A new agreement reached between Tuba City Regional Health Care and Mayo Clinic in Arizona, will provide residents of the city reported to be the largest in the Navajo Nation in need of emergency medical care for stroke, access to a Mayo Clinic “telestroke” program, according to a recent news release. The service will be available to Tuba City Regional Health Care and is slated to start as early as November.

Joseph Engelken, CEO, Tuba City Regional Health Care, explains that, “This telestroke partnership between our physicians and Mayo Clinic means our Navajo and Hopi patients can now have immediate high-tech, state of the art stroke care.”
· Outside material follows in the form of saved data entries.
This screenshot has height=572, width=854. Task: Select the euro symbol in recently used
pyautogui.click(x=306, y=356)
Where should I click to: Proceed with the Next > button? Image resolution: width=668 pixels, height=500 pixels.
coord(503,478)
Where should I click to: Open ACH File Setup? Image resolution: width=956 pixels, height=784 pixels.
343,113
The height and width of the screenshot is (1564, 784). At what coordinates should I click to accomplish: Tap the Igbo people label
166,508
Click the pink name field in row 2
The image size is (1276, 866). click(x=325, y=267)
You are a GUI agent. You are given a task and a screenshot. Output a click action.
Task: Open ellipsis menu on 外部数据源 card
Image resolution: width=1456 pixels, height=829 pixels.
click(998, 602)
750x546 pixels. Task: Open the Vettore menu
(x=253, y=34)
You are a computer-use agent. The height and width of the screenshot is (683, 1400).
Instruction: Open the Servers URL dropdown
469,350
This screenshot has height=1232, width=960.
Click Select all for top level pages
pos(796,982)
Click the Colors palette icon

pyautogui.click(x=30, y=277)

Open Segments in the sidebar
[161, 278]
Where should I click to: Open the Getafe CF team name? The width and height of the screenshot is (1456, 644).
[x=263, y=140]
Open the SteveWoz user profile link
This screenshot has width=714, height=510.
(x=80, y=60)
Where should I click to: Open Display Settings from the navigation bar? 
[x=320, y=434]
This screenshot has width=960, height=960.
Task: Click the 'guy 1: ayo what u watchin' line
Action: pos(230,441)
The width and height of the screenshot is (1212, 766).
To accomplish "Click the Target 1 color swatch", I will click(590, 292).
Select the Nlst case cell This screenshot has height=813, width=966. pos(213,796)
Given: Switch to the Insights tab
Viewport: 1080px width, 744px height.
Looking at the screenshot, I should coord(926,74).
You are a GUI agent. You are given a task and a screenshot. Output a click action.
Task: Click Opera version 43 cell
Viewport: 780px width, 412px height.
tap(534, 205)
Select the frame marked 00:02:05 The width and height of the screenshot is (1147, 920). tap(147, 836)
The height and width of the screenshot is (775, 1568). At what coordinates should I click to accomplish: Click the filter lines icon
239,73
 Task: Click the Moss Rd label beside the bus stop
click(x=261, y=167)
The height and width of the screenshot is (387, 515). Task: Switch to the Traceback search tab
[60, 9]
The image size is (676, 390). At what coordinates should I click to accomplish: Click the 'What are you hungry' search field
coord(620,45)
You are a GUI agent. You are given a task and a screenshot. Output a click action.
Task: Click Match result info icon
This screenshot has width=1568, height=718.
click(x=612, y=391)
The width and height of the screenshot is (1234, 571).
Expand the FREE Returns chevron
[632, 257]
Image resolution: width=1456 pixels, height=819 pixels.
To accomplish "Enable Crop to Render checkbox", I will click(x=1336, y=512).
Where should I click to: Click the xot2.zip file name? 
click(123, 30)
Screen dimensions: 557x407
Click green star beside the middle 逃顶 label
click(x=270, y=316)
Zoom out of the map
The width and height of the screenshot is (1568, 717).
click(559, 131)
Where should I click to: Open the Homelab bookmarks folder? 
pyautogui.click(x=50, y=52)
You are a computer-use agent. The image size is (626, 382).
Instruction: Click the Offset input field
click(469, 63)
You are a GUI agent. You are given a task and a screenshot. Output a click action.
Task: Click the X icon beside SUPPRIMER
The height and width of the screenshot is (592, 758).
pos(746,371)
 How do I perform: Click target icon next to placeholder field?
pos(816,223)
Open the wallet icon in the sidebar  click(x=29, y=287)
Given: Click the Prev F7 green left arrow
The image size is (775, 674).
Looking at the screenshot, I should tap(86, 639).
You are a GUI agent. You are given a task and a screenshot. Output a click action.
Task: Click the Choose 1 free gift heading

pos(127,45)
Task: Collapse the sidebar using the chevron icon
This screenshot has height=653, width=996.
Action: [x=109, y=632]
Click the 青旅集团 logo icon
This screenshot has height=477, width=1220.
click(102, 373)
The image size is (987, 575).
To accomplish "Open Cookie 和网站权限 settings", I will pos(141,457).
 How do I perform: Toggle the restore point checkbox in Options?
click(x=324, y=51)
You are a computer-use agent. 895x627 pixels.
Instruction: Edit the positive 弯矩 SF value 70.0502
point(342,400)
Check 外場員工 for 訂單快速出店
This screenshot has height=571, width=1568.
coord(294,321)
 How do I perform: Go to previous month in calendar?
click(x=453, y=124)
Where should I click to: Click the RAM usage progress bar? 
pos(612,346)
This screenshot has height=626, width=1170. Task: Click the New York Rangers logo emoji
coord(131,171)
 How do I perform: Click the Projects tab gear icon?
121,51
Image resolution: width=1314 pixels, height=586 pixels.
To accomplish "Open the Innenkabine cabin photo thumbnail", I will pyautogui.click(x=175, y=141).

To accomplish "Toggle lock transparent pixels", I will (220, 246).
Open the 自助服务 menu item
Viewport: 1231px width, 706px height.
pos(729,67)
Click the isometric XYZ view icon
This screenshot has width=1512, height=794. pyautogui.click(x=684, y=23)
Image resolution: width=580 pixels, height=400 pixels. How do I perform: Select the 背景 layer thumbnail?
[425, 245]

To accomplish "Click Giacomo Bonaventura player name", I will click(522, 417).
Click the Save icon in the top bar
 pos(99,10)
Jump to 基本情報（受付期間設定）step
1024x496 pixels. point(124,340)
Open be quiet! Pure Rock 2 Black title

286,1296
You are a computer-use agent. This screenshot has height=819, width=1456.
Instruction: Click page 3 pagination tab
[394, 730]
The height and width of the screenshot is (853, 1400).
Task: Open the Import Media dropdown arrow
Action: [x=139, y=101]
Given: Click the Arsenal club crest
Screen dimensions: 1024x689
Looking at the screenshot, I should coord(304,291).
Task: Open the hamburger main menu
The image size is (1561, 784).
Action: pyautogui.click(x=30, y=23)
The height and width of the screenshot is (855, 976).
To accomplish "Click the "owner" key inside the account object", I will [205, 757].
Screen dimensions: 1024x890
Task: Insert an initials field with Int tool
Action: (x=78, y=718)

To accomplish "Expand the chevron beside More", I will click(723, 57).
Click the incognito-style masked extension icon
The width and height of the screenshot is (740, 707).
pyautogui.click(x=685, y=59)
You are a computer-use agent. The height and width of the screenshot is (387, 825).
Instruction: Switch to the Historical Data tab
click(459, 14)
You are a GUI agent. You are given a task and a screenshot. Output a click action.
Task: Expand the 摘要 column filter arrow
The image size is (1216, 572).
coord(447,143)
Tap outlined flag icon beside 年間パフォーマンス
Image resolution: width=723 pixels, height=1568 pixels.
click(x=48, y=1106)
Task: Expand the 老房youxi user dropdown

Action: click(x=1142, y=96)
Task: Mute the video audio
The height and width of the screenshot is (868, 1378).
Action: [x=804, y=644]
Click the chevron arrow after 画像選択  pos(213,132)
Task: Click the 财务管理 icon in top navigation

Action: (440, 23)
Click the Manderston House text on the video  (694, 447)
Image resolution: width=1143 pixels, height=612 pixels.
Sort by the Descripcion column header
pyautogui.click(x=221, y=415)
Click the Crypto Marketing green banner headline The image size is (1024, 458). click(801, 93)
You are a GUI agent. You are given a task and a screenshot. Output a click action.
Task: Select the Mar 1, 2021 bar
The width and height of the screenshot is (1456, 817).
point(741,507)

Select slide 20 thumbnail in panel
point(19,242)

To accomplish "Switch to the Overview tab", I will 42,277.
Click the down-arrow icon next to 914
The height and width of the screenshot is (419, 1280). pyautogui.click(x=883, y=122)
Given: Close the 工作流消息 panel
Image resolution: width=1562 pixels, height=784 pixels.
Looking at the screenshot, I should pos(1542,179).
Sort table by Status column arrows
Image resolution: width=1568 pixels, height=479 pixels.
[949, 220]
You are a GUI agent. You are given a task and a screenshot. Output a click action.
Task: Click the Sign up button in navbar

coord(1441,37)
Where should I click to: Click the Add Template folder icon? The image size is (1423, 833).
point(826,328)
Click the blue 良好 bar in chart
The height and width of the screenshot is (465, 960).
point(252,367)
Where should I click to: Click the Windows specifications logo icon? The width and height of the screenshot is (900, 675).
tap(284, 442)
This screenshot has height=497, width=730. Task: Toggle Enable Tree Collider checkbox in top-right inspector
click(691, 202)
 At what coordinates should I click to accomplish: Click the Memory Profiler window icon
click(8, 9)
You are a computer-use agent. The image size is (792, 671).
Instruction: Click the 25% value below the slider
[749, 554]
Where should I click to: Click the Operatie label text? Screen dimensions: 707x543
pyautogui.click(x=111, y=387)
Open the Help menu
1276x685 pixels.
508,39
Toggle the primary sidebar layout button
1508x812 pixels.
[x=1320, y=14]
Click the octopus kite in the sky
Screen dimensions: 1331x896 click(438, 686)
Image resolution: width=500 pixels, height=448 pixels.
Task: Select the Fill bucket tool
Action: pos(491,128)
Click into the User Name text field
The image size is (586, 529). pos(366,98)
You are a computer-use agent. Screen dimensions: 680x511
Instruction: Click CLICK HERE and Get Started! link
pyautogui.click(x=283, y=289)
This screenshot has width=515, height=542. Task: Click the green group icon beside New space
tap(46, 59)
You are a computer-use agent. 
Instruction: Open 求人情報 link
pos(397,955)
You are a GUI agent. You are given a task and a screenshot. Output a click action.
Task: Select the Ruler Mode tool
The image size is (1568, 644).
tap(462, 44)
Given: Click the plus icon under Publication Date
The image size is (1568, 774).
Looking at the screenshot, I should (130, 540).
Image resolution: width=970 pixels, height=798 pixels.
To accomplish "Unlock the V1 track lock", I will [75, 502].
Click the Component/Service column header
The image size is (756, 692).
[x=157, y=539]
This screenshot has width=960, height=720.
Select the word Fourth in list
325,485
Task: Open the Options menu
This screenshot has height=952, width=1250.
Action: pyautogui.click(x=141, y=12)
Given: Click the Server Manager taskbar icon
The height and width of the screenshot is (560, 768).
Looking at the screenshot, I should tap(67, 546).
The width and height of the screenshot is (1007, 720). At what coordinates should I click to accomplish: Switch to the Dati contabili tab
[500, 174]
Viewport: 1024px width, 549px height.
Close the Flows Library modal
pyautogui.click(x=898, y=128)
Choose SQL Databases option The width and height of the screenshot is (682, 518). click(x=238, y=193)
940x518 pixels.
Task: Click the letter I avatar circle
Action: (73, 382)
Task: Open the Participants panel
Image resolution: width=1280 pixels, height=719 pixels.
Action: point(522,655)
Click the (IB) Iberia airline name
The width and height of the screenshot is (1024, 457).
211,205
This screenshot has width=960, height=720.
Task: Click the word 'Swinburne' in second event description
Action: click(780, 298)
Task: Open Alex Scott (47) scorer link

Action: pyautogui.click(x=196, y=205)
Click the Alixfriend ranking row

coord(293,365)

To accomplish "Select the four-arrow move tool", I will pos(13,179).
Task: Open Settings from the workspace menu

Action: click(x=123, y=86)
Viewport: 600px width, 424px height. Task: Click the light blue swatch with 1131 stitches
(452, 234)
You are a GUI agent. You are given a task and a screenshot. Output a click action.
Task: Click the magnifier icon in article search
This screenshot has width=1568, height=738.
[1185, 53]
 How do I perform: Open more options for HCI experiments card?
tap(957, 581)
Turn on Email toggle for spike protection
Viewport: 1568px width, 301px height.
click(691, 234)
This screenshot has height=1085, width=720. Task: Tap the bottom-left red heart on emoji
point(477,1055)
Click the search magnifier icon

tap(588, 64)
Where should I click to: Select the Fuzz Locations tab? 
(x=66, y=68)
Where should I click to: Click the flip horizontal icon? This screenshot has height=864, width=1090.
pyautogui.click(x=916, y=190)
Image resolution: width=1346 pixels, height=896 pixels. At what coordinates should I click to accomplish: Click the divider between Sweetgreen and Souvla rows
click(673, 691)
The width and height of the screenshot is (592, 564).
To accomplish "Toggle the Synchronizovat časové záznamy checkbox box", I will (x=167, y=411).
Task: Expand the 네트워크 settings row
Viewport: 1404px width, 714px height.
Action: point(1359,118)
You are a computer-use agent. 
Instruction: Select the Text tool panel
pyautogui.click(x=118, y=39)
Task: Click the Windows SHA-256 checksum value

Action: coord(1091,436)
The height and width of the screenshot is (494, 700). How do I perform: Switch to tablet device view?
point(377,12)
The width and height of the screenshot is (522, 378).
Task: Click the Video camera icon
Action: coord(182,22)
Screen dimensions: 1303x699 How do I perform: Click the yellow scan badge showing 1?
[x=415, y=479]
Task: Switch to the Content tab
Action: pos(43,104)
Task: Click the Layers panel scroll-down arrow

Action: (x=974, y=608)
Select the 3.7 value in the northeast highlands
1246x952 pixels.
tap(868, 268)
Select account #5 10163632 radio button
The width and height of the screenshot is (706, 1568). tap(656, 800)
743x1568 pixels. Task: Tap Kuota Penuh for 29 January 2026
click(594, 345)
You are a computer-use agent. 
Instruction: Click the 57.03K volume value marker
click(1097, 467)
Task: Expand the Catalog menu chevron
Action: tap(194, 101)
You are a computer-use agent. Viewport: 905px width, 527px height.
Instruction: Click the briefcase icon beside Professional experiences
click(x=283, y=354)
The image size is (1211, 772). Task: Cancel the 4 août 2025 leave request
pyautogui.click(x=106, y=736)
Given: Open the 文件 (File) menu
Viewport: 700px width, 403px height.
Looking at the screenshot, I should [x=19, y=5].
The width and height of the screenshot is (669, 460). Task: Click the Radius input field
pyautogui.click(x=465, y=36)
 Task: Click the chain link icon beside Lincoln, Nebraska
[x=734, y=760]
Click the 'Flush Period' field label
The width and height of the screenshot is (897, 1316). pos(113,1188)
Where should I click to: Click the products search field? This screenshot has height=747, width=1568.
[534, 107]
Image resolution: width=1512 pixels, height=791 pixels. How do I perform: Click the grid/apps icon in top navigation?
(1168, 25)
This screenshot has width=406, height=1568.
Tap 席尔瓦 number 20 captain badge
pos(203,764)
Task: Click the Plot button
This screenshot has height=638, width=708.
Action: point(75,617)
Tuba City Regional Health Care will become the 12th hospital to be a part of the telestroke service offered by Mayo Clinic. The Mayo Clinic Telestroke Network reportedly includes Arizona hospitals in Kingman, Flagstaff, Parker, Cottonwood, Show Low, Globe, Yuma, Bisbee, Casa Grande, Phoenix, and a hospital in St. Joseph, Mo.

Bart Demaerschalk, MD, professor of neurology, medical director of Mayo Clinic Telestroke, discusses the potential benefits of the program. Demaerschalk notes that emergency physicians at Tuba Center Regional Health Care have the ability to call the telestroke hotline to be connected with Mayo Clinic stroke experts and in addition, “Urgent and immediate virtual care can be provided to patients—collaboration between stroke neurologists and physicians at the remote sites has resulted in 96% accuracy in diagnosing stroke,” Demaerschalk says.

The release also notes that the results of a US health economic analysis suggest that telestroke care appears to be cost-effective for rural hospitals that may not have an around-the-clock neurologist or stroke expert on staff. The researcher appears in Neurology, the medical journal of the American Academy of Neurology.